I added some salt but I think some of my smaller fish or even my FRT bit it earlier. I can see part of the intestine. YUCK


----------



## eternity302 (Apr 22, 2010)

O M G!! That makes me want to puke! Not a guy with a strong somatch... especially with a fish that's bigger than regular!
Quarantine him>?


----------



## JUICE (Jan 4, 2020)

also heater guards my friend !!


----------



## gmachine19 (Apr 21, 2010)

eternity302 said:


> O M G!! That makes me want to puke! Not a guy with a strong somatch... especially with a fish that's bigger than regular!
> Quarantine him>?


Yup. He's on my QT right now



JUICE said:


> also heater guards my friend !!


Thought about that but I actually never had this problem b4


----------



## effox (Apr 21, 2010)

What a dumb fish... Hopefully he pulls through, even with an open belly wound :/

Good luck man, best wishes for your pet.


----------



## gmachine19 (Apr 21, 2010)

effox said:


> What a dumb fish... Hopefully he pulls through, even with an open belly wound :/
> 
> Good luck man, best wishes for your pet.


It's like he committed harakiri


----------



## effox (Apr 21, 2010)

gmachine19 said:


> It's like he committed harakiri


Did he shame his master?


----------



## gmachine19 (Apr 21, 2010)

Probably did. Only got me a couple of votes on charles' contest!


----------



## neven (May 15, 2010)

i lost a betta to a heater once, it got itself stuck between the heater and the glass during the night so i woke to a dead fishy


----------



## eternity302 (Apr 22, 2010)

gmachine19 said:


> Probably did. Only got me a couple of votes on charles' contest!


LOL!!!! He cursed u!


----------



## gmachine19 (Apr 21, 2010)

Woke up this morning and found out the pleco is dead. RIP pleco


----------



## Marius (Sep 22, 2010)

Sorry for your loss man. 


effox said:


> What a dumb fish... Hopefully he pulls through, even with an open belly wound :/
> 
> Good luck man, best wishes for your pet.


A pleco will look for the easiest and safest caves in the tank. He didn't learn about electricity yet. Heater guards as suggested will save one a lot of trouble and headache.


----------



## Diztrbd1 (Apr 21, 2010)

sorry to hear....RIP pleco


----------



## O.C.D Fishies (Apr 21, 2010)

Sorry to hear about that. You did what you though was best. Rip Pleco


----------



## effox (Apr 21, 2010)

Yeah, the last wound didn't sound like he'd pull through. Sorry to hear that buddy.


----------



## eternity302 (Apr 22, 2010)

Sigh... another RIP in a day! Sorry to hear that~


----------



## Morainy (Apr 21, 2010)

Very sorry for the loss of your pleco. That's rough.


----------

*-*-*

Given problem:
Quote the forum thread about the injured pleco, starting at "A pleco will" and ending at "Diztrbd1 (Apr 21, 2010)". The records bear no relation to the forum thread.

Dataset content:
*-*-*

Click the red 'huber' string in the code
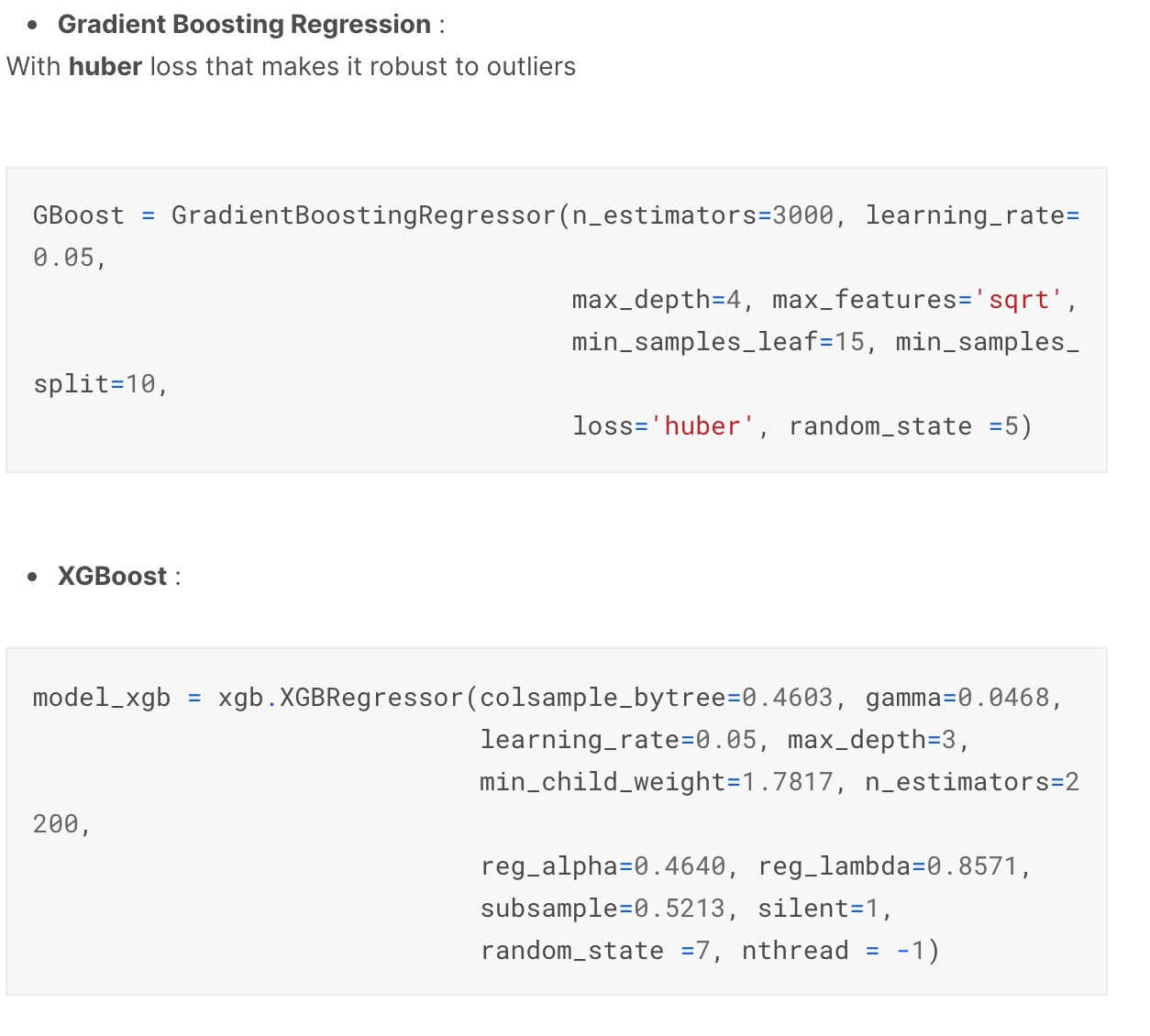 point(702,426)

*-*-*

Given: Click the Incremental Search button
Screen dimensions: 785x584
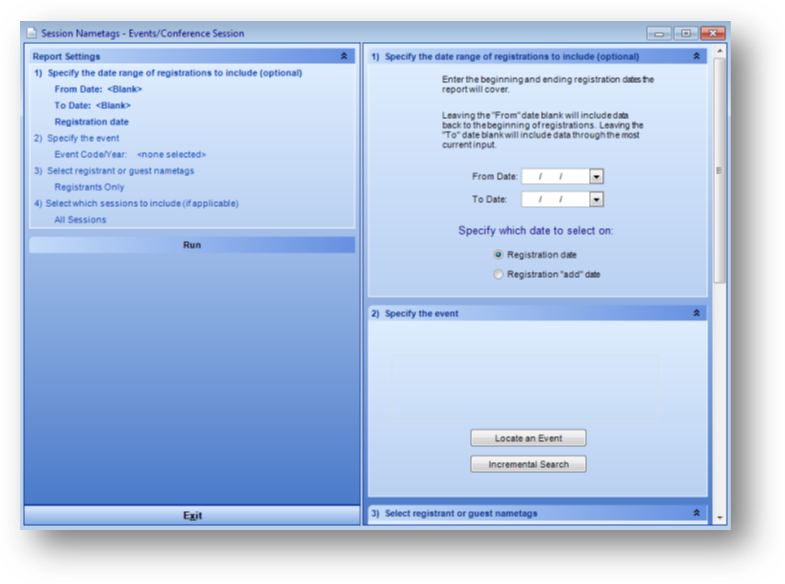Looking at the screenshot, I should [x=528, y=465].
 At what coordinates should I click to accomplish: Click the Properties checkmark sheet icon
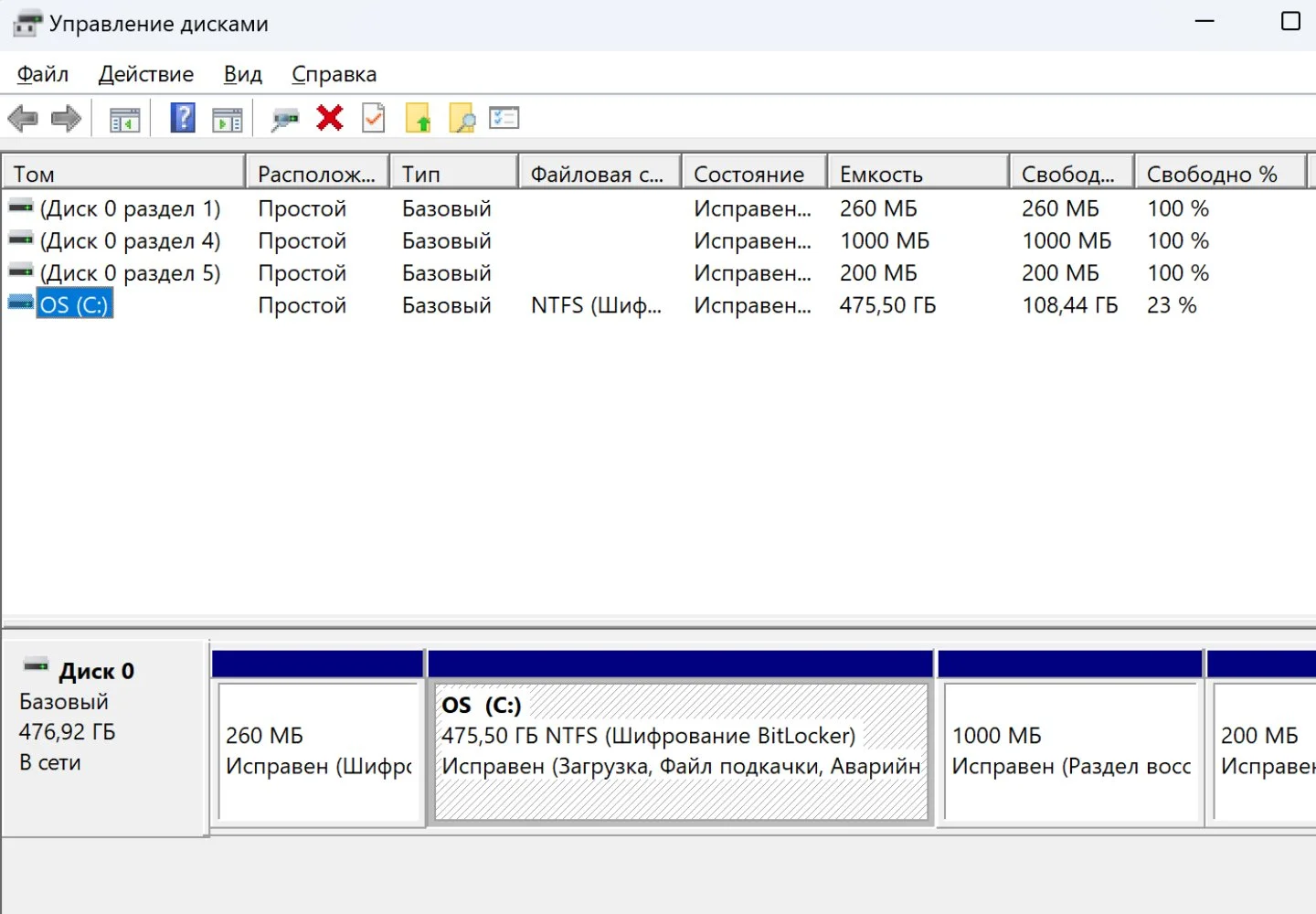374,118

*-*-*

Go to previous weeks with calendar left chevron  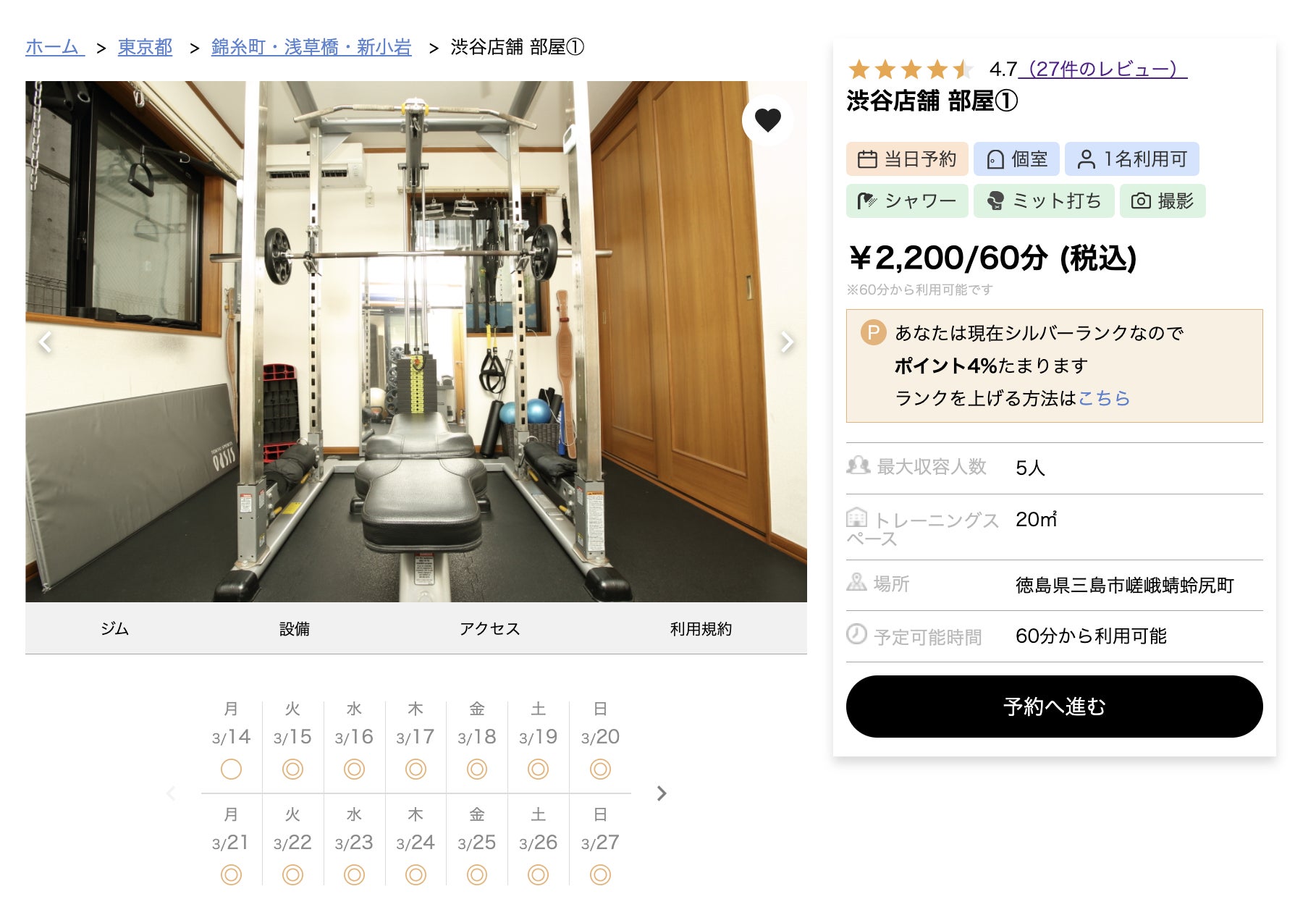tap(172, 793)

*-*-*

Correct output:
A pleco will look for the easiest and safest caves in the tank. He didn't learn about electricity yet. Heater guards as suggested will save one a lot of trouble and headache.


----------



## Diztrbd1 (Apr 21, 2010)